→ **Try it**
Repeat each line, word for word, from the one containing "Catalogs & Reading Lists (61, 420)" through the last line of the entries, and include no other output.

+ + +

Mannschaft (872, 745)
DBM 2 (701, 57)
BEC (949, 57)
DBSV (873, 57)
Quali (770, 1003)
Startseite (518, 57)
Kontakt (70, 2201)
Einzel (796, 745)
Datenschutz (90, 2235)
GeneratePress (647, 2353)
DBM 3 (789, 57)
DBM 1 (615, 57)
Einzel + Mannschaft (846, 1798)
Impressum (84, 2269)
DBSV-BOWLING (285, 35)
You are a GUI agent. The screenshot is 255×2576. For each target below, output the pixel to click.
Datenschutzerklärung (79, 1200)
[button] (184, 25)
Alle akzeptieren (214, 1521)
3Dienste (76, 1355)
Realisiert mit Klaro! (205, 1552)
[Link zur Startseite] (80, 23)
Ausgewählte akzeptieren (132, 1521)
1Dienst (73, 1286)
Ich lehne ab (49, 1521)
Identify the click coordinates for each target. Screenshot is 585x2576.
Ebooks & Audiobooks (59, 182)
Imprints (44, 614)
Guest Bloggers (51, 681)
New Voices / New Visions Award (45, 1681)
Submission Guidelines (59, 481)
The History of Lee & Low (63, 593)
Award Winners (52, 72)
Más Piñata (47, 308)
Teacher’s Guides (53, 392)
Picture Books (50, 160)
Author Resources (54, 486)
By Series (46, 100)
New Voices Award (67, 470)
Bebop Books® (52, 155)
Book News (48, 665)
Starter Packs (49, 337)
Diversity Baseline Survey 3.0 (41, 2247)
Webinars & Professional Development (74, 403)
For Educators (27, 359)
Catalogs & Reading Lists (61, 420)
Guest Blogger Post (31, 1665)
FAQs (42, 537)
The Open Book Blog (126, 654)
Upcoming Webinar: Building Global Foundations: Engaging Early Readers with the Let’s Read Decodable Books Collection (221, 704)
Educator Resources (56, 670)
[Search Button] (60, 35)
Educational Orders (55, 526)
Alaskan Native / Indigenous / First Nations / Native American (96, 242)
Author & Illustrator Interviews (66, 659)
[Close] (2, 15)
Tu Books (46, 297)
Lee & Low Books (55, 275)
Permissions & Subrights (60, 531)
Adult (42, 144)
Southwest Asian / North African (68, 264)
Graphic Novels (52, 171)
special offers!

+ + +

→ **Result of the exercise**
Catalogs & Reading Lists (61, 420)
Guest Blogger Post (31, 1665)
FAQs (42, 537)
The Open Book Blog (126, 654)
Upcoming Webinar: Building Global Foundations: Engaging Early Readers with the Let’s Read Decodable Books Collection (221, 704)
Educator Resources (56, 670)
[Search Button] (60, 35)
Educational Orders (55, 526)
Alaskan Native / Indigenous / First Nations / Native American (96, 242)
Author & Illustrator Interviews (66, 659)
[Close] (2, 15)
Tu Books (46, 297)
Lee & Low Books (55, 275)
Permissions & Subrights (60, 531)
Adult (42, 144)
Southwest Asian / North African (68, 264)
Graphic Novels (52, 171)
special offers!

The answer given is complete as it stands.